22/03/2022

PROBLEM DESCRIPTION :

Reddit.com is a social media news and discussion forum, interesting data can be pulled from Reddit that can show real-time trends of popular topics.

-There are thousands of users on the platform, commenting on different topics and forum, expressing their views. As a mass media platform, it can be weaponized into a powerful tool that can manipulate the masses.

-As part of our project, we will be classifying accounts as either normal users or bots on Reddit.

DATA :

-Our data source is Reddit API. We are planning to utilize RedditExtractoR “https://cran.r-project.org/web/packages/RedditExtractoR/”.

-This API returns contents of all of Reddit ecosystem, subreddits, user data and Karma, upvotes and downvotes, trending posts.

-We intend to use the API data in JSON format. We plan to analyze a few subreddits and the comments posted on them, to classify the types of users.

ANALYTICS PLAN:

-For cleaning the data, we will be making use of tidyverse package to remove outliers and ensure data is tidy before analysis.

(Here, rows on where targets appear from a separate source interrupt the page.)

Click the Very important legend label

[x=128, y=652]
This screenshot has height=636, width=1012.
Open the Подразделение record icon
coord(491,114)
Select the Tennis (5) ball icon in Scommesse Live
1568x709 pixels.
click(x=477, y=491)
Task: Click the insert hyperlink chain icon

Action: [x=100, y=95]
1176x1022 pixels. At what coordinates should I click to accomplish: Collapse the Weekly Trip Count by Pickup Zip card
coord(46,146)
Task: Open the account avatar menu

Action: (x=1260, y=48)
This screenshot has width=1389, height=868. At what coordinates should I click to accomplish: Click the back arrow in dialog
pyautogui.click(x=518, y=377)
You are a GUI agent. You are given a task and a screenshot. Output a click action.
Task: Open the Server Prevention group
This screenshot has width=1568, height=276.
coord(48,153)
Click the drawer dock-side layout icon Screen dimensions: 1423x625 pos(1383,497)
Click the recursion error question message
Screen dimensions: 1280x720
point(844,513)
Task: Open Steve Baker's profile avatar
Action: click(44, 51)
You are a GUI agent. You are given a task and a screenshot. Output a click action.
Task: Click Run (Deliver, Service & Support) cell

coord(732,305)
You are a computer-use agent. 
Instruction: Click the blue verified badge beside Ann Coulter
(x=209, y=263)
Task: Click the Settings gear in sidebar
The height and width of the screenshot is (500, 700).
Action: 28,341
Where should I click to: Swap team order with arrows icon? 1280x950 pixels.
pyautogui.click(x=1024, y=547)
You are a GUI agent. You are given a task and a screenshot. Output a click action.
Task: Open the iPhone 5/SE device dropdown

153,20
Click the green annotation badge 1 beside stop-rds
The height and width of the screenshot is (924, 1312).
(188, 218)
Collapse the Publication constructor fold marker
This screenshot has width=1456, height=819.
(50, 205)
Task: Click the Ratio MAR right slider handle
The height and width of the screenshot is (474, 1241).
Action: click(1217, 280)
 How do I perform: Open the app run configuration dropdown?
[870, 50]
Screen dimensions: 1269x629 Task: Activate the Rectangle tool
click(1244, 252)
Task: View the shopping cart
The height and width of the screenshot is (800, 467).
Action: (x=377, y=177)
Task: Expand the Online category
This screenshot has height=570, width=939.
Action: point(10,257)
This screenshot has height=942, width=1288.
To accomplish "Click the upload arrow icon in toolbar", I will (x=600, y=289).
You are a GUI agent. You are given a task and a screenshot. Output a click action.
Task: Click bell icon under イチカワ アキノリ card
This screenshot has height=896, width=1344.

-The text of each comment will be referred to as a document and each comment will also have a corresponding label, i.e. normal or bot. we intend to convert each comment into a bag of words and represent each comment as a vector.

-We plan to make use of different classification models to predict whether each comment is a bot, a troll, or a normal user

EVALUATION PLAN:

We plan to compare models above and find the best model among them. To evaluate the quality of the output, we use RMSE, confusion matrix, prediction, recall and F scores.